Drs. Yariv Houvras and Ritu Kumar

Dr.Yariv Houvras, right, with Dr. Ritu Kumar, an assistant professor of cell and developmental biology in surgery.

One Tri-I TDI drug that seems particularly promising is being studied by Dr. Enrique Rodriguez-Boulan, the Charles and Margaret Dyson Professor of Ophthalmic Research. As it happens, some of the same compounds that Dr. Maxfield is using in his Niemann-Pick project have been shown by Dr. Rodriguez-Boulan and his team to be promising therapeutic agents for Stargardt Disease (SD), an incurable type of juvenile blindness that affects about one in 10,000 children in the United States. Dr. Rodriguez-Boulan's rationale was akin to Dr. Maxfield's: he wondered if cyclodextrin could heal SD, after discovering that the substance also removes a toxic waste product that collects in patients' retinas.

Working with Dr. Rodriguez-Boulan's team, the Tri-I TDI-sponsored chemists have already created and tested derivatives that are several times more efficient than current cyclodextrins in clearing the toxic lipid from cultured retinal cells. He's now doing experiments in model SD mice to gather evidence of whether these enhanced cyclodextrins can prevent vision loss and promote vision recovery after clearing the toxin from the retina. "If we can show we can protect them from blindness," he says, "then we're set to go on to humans." Dr. Rodriguez-Boulan adds that these drugs might also help with a more far-reaching condition: age-related macular degeneration (AMD), the leading cause of blindness in older Americans. "No one knows the exact cause, but as we get older, we accumulate this toxic lipid," he says. "So there's a good chance that at least some forms of AMD may be sensitive to this as well."

Dr. Gregory Petsko

For medical oncologist Dr. Yariv Houvras, an assistant professor of medicine, funding from Tri-I TDI came at the perfect time. His lab uses zebrafish as a model organism to study cancer; working with Dr. Minkui Luo, a Weill Cornell Medicine associate professor of pharmacology who leads a lab at Sloan Kettering, Dr. Houvras is targeting an enzyme called SET8, which is associated with the proliferation of cancer cells. After putting a small-molecule inhibitor of SET8 on zebrafish embryos, Dr. Houvras and his team saw a specific effect on melanocytes, the pigment cells that give rise to melanoma. "We believe that if we can interfere with that biochemical activity," he says, "we can stop cancer cells from growing." Yet the project faltered once the group got to the point of developing a preliminary chemical compound, prompting him to seek out Tri-I TDI — without whose intervention, Dr. Houvras believes, the research would still be at a standstill. "Compounds that work in cells, or will work in animals like zebrafish, usually don't have drug-like properties that would make them appropriate for treating humans," he says. "That's where the partnership with Takeda comes in. They can help turn compounds into actual drugs. That's an important goal, because ultimately we want to treat patients."
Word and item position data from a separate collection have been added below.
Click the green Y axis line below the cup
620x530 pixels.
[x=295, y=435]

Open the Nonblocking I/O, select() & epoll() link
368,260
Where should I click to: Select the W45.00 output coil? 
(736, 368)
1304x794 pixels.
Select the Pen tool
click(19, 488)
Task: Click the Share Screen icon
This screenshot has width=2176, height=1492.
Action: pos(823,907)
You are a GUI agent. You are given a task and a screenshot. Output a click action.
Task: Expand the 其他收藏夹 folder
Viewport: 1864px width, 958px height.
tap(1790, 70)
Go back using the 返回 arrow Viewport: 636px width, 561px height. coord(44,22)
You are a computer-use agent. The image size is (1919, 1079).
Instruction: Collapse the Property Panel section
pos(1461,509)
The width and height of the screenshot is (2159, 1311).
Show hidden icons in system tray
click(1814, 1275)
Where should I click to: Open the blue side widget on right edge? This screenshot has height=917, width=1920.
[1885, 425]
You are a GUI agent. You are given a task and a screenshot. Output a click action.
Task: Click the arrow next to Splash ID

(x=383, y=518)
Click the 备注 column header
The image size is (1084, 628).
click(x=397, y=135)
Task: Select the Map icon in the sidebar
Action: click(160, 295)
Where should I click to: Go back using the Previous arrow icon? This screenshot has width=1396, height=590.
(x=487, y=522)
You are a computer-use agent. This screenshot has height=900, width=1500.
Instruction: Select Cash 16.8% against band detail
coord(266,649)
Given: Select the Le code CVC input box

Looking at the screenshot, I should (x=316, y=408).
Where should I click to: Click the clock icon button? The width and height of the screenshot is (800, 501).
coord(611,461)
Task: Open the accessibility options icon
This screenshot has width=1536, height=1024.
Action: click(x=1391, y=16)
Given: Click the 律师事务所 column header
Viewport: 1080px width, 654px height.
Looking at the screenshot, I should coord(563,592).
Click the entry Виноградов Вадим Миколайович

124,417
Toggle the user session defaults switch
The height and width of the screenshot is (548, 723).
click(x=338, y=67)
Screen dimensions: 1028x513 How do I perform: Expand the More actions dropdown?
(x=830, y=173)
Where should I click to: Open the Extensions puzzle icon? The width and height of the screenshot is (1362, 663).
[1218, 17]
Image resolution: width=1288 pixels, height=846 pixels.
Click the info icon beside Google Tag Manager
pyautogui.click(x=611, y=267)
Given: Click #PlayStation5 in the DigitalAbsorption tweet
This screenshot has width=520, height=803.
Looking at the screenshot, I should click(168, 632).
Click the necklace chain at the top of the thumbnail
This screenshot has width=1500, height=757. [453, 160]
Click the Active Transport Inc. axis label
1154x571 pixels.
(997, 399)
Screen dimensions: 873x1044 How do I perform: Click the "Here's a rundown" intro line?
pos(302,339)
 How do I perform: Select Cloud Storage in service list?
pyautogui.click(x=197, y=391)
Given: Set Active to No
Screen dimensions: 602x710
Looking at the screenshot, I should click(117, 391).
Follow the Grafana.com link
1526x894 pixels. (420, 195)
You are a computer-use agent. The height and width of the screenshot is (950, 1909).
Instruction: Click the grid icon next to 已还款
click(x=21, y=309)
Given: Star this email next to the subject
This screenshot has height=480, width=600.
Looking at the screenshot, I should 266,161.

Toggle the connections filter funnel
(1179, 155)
While the length of funding for a Tri-I TDI project is determined on a case by case basis, Dr. Foley believes that for most, two years should be sufficient to determine whether continued investment is warranted. As projects exit the program — whether it's because a drug company licenses the technology or because investigators are unable to make progress — they will be replaced by another from the same institution, insuring that all three academic centers get an equal shot. The total number of ongoing projects will likely remain the same, between six and eight at a time. Dr. Petsko, for one, is astounded by how quickly the institute has generated interest among talented researchers. "We really expected this to take a while to ramp up," he says. "Nothing could be further from the truth."

This story first appeared in Weill Cornell Medicine,Vol. 14, No. 2.